Andrew, the seems to be some discrepancy in the way you are setting up the table.
5:00 am 1 person (knows the secret) . Then “These people called two other people.” Those calls took place at 5:05. (this means that at 5:05 3 people know the secrete). So at 5:10 7 people know, etc. Look at the table.

TchrWill, you are using a different index than Andrew began using. He uses n=0 for 5:00.

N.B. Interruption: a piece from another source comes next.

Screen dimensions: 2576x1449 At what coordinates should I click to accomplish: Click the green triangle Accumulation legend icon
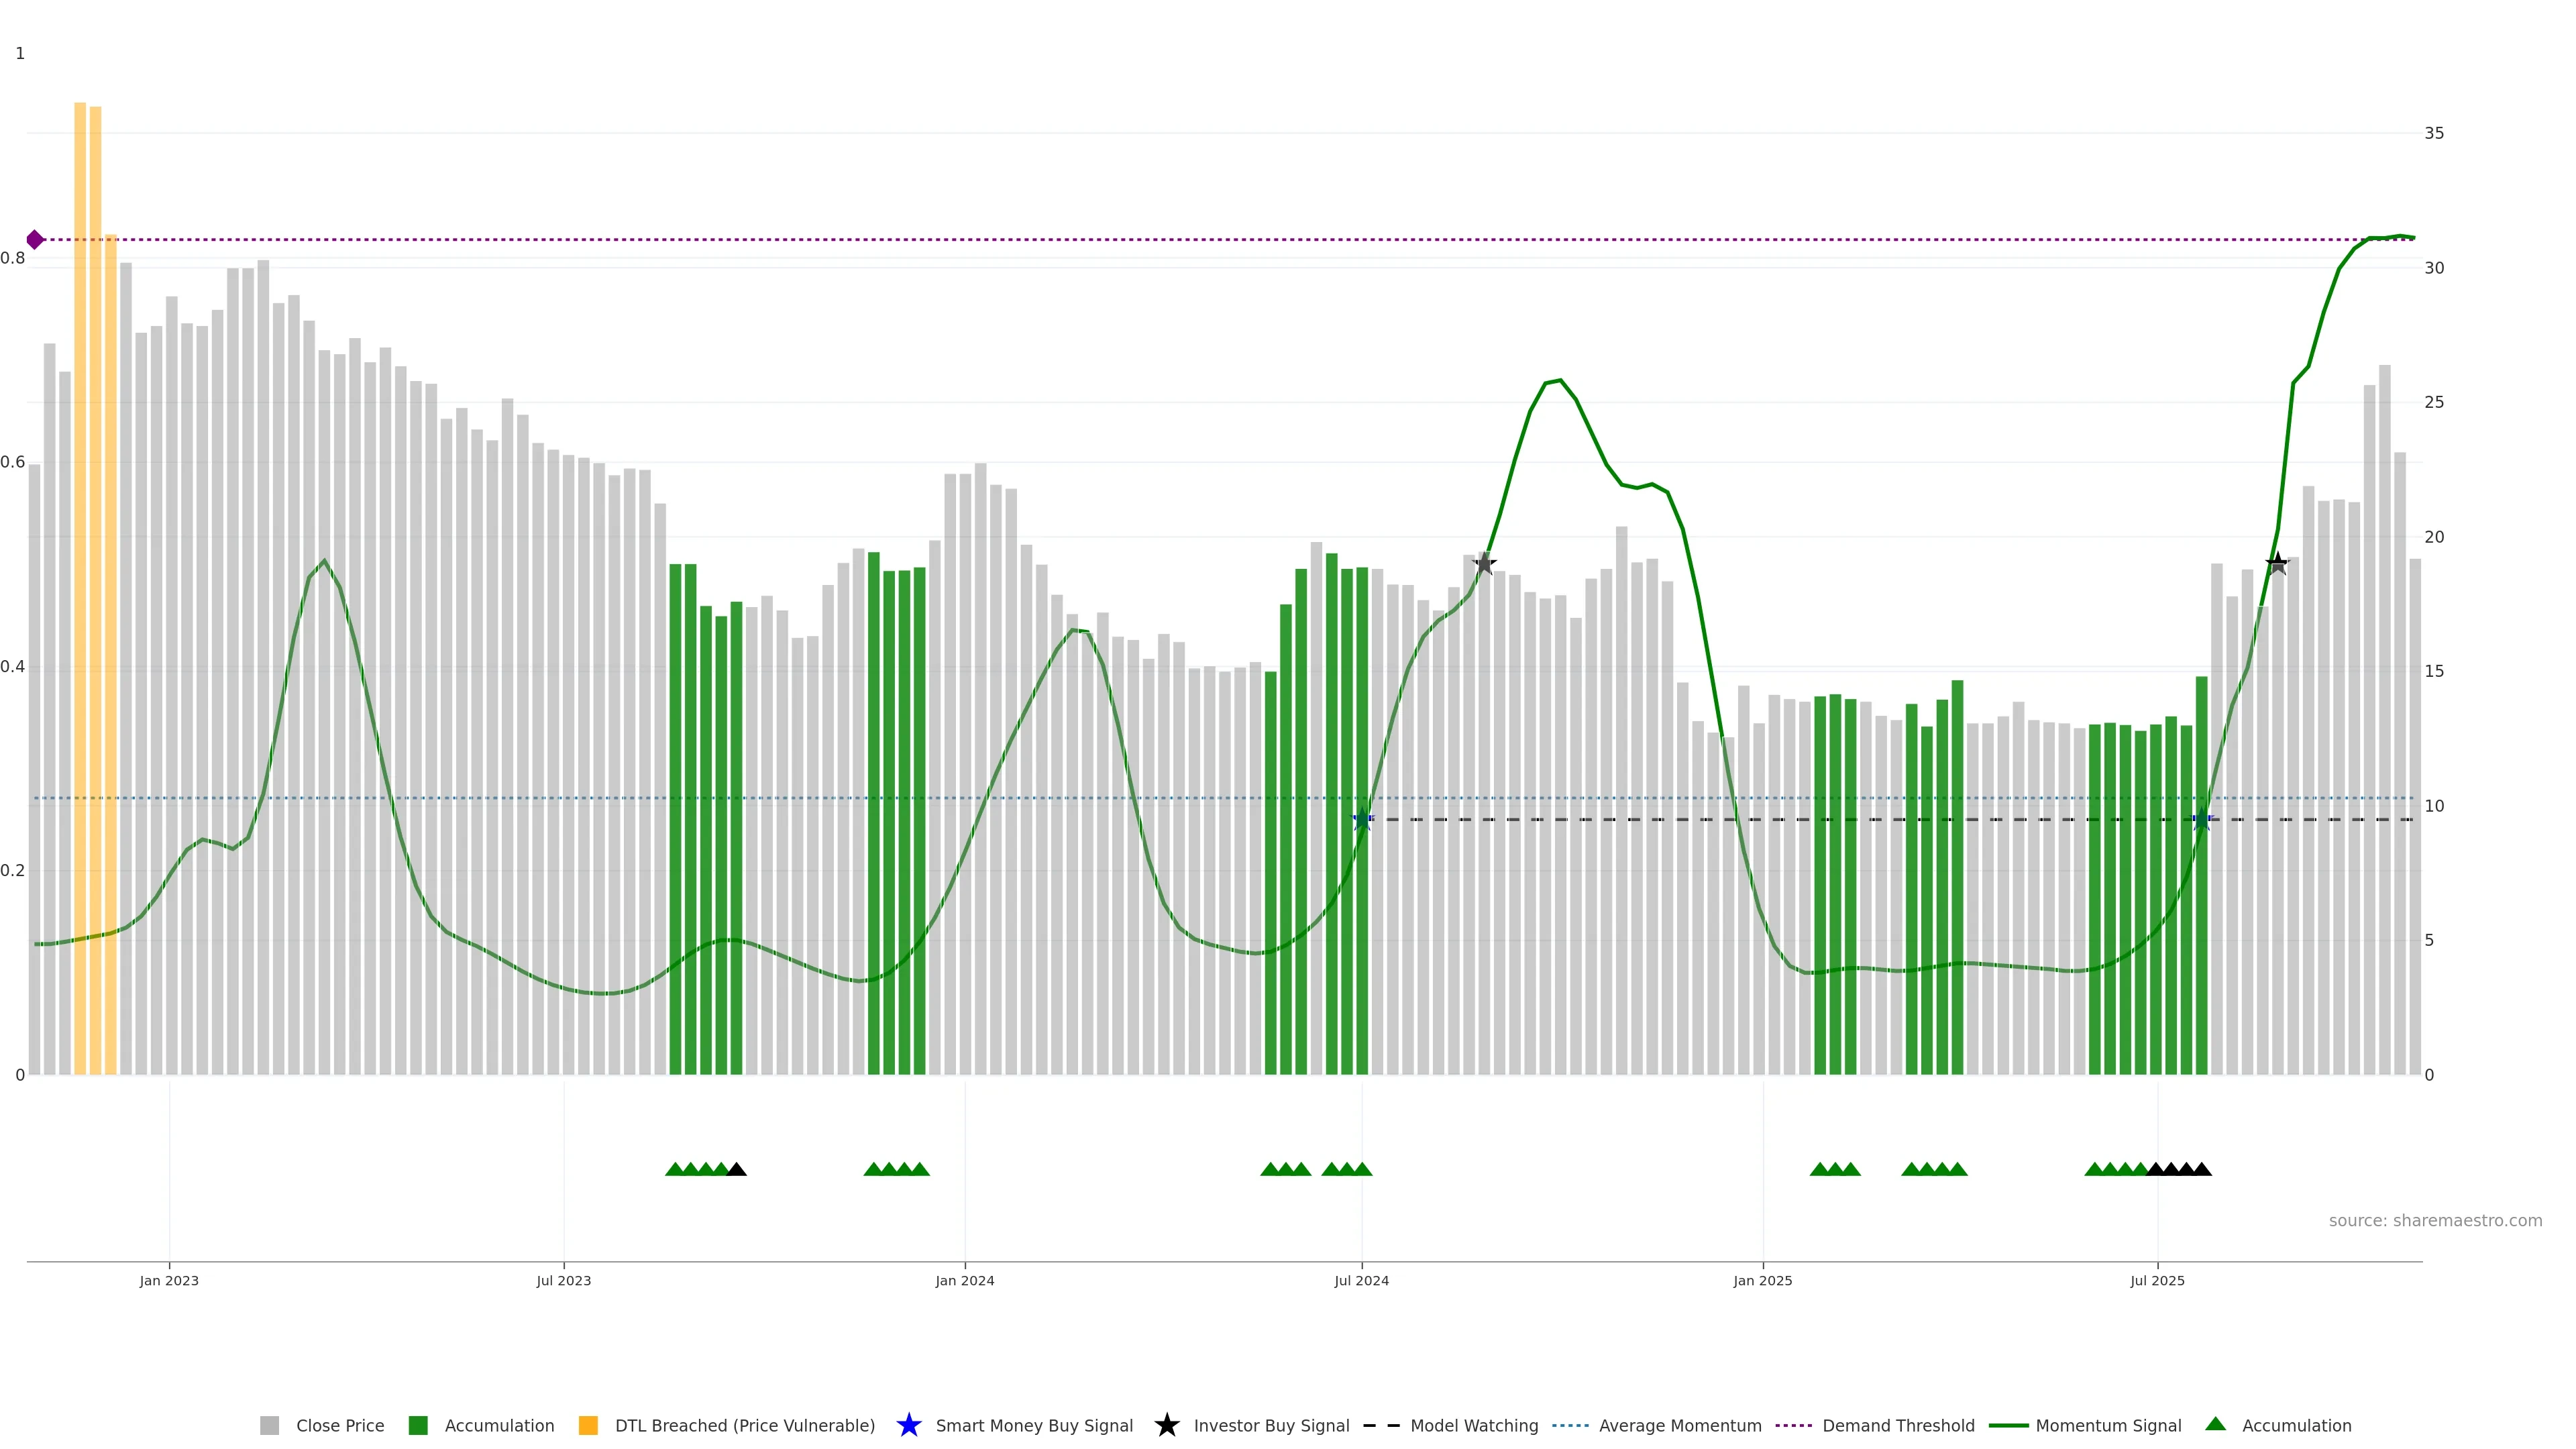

Andrew, Which is it? At 5:00 how many people know, 1 or 3? From you first post it has to be 1. But you begin you table at 3.
If it is 1 at 5:00 then at 6:00 there are 8191 people who know. N=12, 5*12=60.
If it is 3 at 5:00 then 16,383.

 

[troublemaker676]

I'm am getting this table from my teacher, who i assumed was correct, however after re-reading the problem it has to be 1 person at 5:00am and 3 at 5:05 because it took 5 minutes to make the calls, which would make the correct answer as you said 8191. So i am now assuming he has made a mistake.

 

[TchrWill]

pka,

The problem statement was "At 5:00 am 1 person called two other people" to tell them about a huge secret, completeting these calls took 5 minutes.

Therefore, the first number in the sequnce is 1 not 3 as the proposer mistakenly indicated.

1, 3, 7, 15, 31, etc. is the only logical sequence addressing the statement as made making 8191 the total number knowing the secret at 6:00 am.

 

[pka]

“first number in the sequnce is 1 not 3 as the proposer mistakenly indicated.”
Exactly right. But the point is the index is 0 not 1.
That is A<SUB>0</SUB>=1 and A<SUB>1</SUB>=3.
The debate is about the index and not the terms of the sequence.